What I’ve done is try everything I could to stop sweating.
As a young person, I sought the help of a dermatologist. it appears that the treatments for hyperhidrosis are the same as they were in the past. I’ve tried prescription antiperspirants which left a weird pink marking on the armpits of my body, and an array of antiperspirants made of aluminum that claim to reduce sweat. I’m not able to utilize any of these. The idea of surgery and lasers sounds too drastic and I’m not sure if I should try Botox however I’ve heard about the most advanced options for reducing sweating.
Happily, I’ve discovered the best way to combat hyperhidrosis by myself. If I attempt to grasp or shake hands with someone I inform my hand is sweaty. I don’t buy bright clothes that aren’t comfortable enough. To prevent pit stains, I’ve created black clothes the mainstay of my wardrobe. I’ve made it part of the personal style.

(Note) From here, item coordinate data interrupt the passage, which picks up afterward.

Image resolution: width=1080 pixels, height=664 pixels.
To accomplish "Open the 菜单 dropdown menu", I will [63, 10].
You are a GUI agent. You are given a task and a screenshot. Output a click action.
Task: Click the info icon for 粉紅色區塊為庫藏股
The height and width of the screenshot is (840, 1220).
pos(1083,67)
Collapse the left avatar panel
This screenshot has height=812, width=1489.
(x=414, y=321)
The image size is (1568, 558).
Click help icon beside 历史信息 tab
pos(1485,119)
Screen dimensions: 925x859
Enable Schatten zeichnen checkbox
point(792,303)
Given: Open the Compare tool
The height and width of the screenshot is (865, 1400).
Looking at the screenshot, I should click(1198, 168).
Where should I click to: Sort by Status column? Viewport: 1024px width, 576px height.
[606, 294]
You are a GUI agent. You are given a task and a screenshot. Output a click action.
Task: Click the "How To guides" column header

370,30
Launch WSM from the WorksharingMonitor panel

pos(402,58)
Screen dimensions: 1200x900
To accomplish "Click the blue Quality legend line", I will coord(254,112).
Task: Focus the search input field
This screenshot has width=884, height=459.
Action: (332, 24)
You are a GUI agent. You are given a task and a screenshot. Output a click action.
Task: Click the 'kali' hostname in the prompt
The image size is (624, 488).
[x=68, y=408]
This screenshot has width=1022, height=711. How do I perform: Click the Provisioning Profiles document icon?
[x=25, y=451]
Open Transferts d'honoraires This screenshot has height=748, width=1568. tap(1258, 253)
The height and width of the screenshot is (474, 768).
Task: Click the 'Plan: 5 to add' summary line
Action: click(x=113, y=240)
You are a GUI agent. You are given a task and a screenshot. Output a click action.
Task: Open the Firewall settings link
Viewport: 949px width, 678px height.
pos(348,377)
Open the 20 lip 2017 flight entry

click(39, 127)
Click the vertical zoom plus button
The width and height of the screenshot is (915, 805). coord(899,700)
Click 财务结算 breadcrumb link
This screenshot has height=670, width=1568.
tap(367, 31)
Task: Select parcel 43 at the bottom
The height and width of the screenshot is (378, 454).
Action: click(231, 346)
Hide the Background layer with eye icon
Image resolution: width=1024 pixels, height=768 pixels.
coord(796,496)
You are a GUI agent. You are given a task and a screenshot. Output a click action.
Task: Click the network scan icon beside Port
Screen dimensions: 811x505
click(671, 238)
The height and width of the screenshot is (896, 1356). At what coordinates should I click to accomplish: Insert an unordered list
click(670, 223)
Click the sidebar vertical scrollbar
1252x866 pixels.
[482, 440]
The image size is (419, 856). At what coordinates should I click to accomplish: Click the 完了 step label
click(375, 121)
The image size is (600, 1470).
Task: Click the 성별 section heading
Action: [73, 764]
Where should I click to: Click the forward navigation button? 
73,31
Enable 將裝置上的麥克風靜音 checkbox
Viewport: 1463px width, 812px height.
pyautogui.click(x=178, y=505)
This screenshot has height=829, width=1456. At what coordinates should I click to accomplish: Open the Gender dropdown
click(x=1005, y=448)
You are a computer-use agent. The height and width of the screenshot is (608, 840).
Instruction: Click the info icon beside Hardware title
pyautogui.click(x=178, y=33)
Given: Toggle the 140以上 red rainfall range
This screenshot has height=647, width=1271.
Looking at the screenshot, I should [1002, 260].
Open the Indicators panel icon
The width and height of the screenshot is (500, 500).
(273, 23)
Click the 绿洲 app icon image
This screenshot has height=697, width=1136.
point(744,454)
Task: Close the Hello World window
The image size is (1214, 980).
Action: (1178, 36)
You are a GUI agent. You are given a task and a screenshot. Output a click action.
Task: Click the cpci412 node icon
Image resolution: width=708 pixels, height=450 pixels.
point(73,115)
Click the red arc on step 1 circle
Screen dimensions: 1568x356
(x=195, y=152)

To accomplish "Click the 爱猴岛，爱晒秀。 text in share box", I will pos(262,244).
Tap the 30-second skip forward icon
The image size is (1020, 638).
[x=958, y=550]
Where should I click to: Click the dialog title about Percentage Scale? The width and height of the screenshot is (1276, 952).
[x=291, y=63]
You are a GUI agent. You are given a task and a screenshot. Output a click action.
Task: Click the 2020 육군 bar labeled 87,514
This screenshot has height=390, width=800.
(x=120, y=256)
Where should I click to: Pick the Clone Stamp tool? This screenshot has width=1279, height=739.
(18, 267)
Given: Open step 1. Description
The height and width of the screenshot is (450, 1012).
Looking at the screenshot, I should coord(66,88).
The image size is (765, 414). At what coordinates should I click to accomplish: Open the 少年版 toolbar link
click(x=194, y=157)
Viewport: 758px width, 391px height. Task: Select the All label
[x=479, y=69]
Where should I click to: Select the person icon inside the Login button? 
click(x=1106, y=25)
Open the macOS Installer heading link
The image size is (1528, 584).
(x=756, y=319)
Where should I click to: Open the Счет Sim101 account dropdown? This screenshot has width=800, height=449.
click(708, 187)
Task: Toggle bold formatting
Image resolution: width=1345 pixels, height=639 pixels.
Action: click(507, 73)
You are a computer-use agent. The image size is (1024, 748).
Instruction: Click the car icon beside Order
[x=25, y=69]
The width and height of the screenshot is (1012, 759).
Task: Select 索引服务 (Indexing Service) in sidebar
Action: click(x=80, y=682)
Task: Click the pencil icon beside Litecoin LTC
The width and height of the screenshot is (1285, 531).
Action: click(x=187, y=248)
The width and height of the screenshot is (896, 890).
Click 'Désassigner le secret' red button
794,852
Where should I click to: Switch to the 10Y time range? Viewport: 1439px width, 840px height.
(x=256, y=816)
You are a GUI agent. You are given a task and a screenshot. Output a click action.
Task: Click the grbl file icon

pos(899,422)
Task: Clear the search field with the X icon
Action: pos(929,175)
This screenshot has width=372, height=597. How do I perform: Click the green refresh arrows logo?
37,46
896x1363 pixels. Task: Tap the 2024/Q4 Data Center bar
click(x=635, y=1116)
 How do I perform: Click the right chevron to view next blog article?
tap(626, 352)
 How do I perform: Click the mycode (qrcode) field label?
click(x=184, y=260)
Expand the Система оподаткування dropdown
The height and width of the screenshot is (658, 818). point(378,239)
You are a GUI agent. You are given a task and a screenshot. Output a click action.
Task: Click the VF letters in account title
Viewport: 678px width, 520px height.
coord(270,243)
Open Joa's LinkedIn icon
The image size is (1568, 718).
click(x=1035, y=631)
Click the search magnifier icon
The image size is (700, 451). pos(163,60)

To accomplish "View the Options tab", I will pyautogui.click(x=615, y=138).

I like to sit with a cushion or towels in the car during the summer because my legs sweat a lot on the seat. I’m aware of the material of the chair I am sitting on in public places when I wear shorts so that my legs don’t get soaked or adhere against the chair. I’m using an aluminum charcoal deodorant, which appears to work well, but I do sweat when using it.
The way I manage my hyperhidrosis is mainly an issue of mindset. After having to battle it my entire life, I mostly just accept that my excessive sweating is part of my personality and it helps decrease my anxiety over it. The experience of living with this disorder was more difficult as a teenager and was unsure of how to handle it. It’s the way it is. I’m constantly sweaty. I’m yours to love or leave.
I often made fun of my sweaty body for being too hot. Today, I accept my sweaty hands and pits as an integral part of me–and maybe as my own distinct kind of extreme self-love and acceptance of my body. What if I expect another person to accept me when I’m sweaty? The constant sweating could irritate the body’s elasticity, however, it can keep it from happening then it shouldn’t be a problem for my life (and I could).